There were fewer than 10 African-American members of the 89th Congress, which began in 1965. There are now over 45 African-American members of the 114th Congress. That’s real progress.
But we still have our work cut out for us when it comes to achieving real social and economic inclusion. My new role as Dean of the House presents an important opportunity to work toward meeting these challenges.
MC: Which equal rights battles do you consider the most instructive in your congressional career?
JC: Through the course of my career, I’ve had a straightforward aim — to live out Martin Luther King, Jr.’s vision of a society oriented toward jobs, justice and peace.
As a member of Congress and eventually as chairman and ranking Democrat on the House Judiciary Committee, I have worked successfully to pass legislation to create the Martin Luther King Holiday, reduce egregious sentencing disparities, expand protections against hate crimes, prevent and punish violence against women, and to help bring tens of millions of Americans access to healthcare, help accelerate the recovery from the Great Recession, help prevent and end unjust wars abroad.
MC: The designation of you being the only congressman in living history to have been endorsed by Dr. Martin Luther King Jr. is a distinction unto itself. Do you feel a burden with that designation?
JC: Dr. King’s endorsement was, without a doubt, one of the greatest honors of my life. Far from a burden, it’s been a “North Star” for me as I’ve navigated tumultuous waters of politics and policy over the last 50 years. I’ve tried to stay true to his mission of striving not only for political and social equality but also economic equality and full employment.
MC: How did your relationship with President Obama start that led you to becoming the first major U.S. lawmaker to endorse him for president?
JC: I’ve been a great admirer of President Obama since he came onto the political scene. I was honored to offer him my counsel on several policy issues when he arrived in Washington. He came to my office when he was still contemplating a run for president, even before Michelle Obama had signed off on his candidacy. I immediately gave my endorsement.
MC: Some in the Black intelligentsia and civil rights community have criticized President Obama, saying he has not done enough for Blacks. Do you share that view?
JC: I believe he will go down in history not only as the first African-American president of the United States, but as the president who extended health care to millions, stopped the worst recession of the last half century, saved the auto industry and ended wars in the Middle East.
MC: What do you hope to achieve now as dean of Congress?
JC: My focus remains on jobs, justice and peace. In the coming Congress, I am committed to passing H.R. 1000, the Humphrey-Hawkins Full Employment and Training Act, as a pathway to realizing a simple ideal, that every American who wants to work deserves the right to either employment or training.
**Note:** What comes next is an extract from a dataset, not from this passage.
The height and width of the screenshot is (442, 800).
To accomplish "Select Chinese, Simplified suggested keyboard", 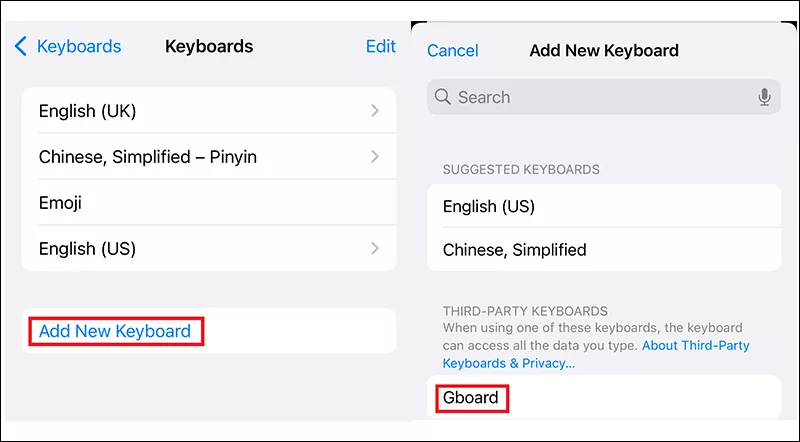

I am working on raising the federal minimum wage to a living wage of $15 per hour to uphold the principle that no one who works full-time should ever be allowed to live in poverty.
I am committed to extending unemployment insurance for every worker who has fallen on hard times. It’s unconscionable that, with so many Michiganders among the ranks of the long-term unemployed, Congress should allow emergency unemployment benefits to remain unauthorized for more than a year.
I am focused on ensuring justice for recent immigrants, and especially young people who were brought to the United States with their parents: For there is no such thing as an “illegal person.”
I am committed to ensuring that the United States disengages from the wars abroad that have destroyed millions of lives and cost US taxpayers trillions of dollars, which should have been reserved for educating our children and investing in job creation and economic development here at home.